In 2019, as in both 2018 and 2017, we are reporting a median pay gap of 0.0% – reflecting no difference in the hourly pay of our male and female colleagues earning at the mid-point level of our business. Last year we were one of only 8% of companies who were able to report no median pay gap, when the average overall median gap only reduced slightly to 9.6%.
As of April 2019, eXPD8 had a mean gender pay gap of 2.5%, in favour of male colleagues. This compares to the 4.7% differential in 2017 (a 47% reduction in the gap), and 6.9% in 2017.
We are pleased to report continued progress in eliminating any gender pay gap in our business. We monitor salaries at all levels to ensure that any differences are performance-based rather than gender-based and therefore we do not have a gender pay gap when it comes to colleagues within the same job banding. Our mean Gender Pay gap has been consistently reducing as we have increased the proportion of female colleagues in more senior positions. In 2017, 57% of our top 30 hourly rate colleagues were female. This increased to 70% in 2018, and has further increased to 80% in 2019. This compares with our overall workforce being 82% female.
Bonus Pay Gaps
Only a very small proportion of our colleagues received a bonus in the last financial year – 0.2% of our female colleagues and 0.5% of our male colleagues – both the mean and median gaps were 0%.
Pay Quartiles
We are required to publish the split of male and female colleagues in each pay quartile i.e. ranking colleagues by hourly rate then splitting into four equal parts (quartiles) and calculating the number of women and men in each quartile.

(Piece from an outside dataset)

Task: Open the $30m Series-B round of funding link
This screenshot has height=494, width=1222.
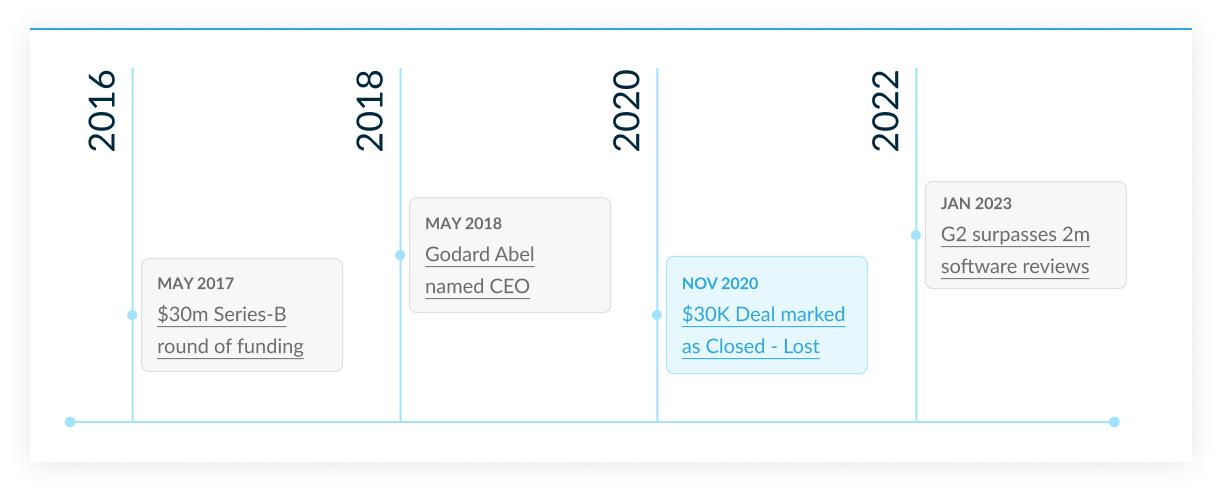Action: (x=230, y=331)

The rankings across all quartiles are consistent with our overall gender split.
Whilst submission of 2019 numbers is not required until next April, eXPD8 is committed to reporting our information as soon as we can to ensure that it is as relevant and up to date as possible. We find it disappointing that the vast majority of companies choose to file their gender pay gap reporting only at the deadline, when readily available information is already a year out of date.